In a letter to advertisers, ANA chief executive officer Bob Liodice suggested members should "perform audits for indications of fraud and get advice on their options."

Part of the letter reads: "The FBI contacted our outside counsel requesting the cooperation of the ANA and its membership in a criminal investigation into media buying practices underway by the FBI and the United States Attorney’s Office for the Southern District of New York.

"While we view the FBI’s investigation as important, the ANA itself cannot provide help to the FBI other than to share communication and information with our members."

It goes on to add: "The opening of a federal criminal investigation is a significant event to the industry and to the ANA members."

The ANA’s general counsel, Reed Smith’s Douglas Wood, and his partner, Steven A. Miller, have so far had limited discussions with the FBI.

In June, Campaign US reported it learned from multiple sources that representatives from the FBI had been contacting people with knowledge of the ad industry and asking for their help in recent months.

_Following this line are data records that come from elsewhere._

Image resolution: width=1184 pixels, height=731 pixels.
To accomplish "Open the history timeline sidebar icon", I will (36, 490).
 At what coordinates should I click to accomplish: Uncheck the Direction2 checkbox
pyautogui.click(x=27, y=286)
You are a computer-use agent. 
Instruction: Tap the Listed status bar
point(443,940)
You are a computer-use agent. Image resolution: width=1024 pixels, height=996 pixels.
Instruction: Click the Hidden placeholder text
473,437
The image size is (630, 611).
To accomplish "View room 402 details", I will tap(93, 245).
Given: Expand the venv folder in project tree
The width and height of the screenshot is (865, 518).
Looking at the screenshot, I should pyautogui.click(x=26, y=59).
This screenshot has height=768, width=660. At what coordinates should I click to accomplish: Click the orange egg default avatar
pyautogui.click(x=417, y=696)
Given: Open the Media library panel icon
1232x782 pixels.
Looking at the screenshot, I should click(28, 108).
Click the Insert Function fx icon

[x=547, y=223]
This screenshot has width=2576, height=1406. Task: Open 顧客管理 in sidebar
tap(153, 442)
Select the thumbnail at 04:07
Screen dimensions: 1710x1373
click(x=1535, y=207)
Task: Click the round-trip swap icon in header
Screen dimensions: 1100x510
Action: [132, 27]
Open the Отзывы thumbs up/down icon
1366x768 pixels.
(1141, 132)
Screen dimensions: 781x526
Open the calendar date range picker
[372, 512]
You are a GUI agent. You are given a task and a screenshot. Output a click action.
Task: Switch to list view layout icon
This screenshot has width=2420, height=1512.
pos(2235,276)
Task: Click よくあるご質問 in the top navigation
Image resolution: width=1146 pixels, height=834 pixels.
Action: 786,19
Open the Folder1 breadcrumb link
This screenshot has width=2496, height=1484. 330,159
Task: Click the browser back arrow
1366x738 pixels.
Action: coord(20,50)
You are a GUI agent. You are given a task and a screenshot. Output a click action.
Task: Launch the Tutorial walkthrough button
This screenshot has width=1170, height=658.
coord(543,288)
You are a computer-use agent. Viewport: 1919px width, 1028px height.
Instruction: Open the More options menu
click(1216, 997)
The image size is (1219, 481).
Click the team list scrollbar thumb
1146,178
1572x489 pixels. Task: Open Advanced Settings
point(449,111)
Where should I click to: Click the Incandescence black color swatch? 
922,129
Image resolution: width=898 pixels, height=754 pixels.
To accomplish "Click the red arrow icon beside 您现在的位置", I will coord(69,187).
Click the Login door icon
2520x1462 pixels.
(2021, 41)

One source suggested the FBI is taking an interest in certain companies and the role of senior leaders in those companies.

The launch of an investigation comes in the wake of the ANA’S report by private investigators K2 Intelligence about "non-transparent" practices at U.S. media agencies in June 2016.

The report did not identify any companies by name but suggested some agency groups were receiving secret rebates from media owners and marking up the cost of ads at a profit.

Agency groups maintained that they had done nothing wrong in the wake of the ANA report.

Separately, advertisers, agencies and publishers have raised concerns about the digital media supply chain because of the rise of online ad fraud in recent years.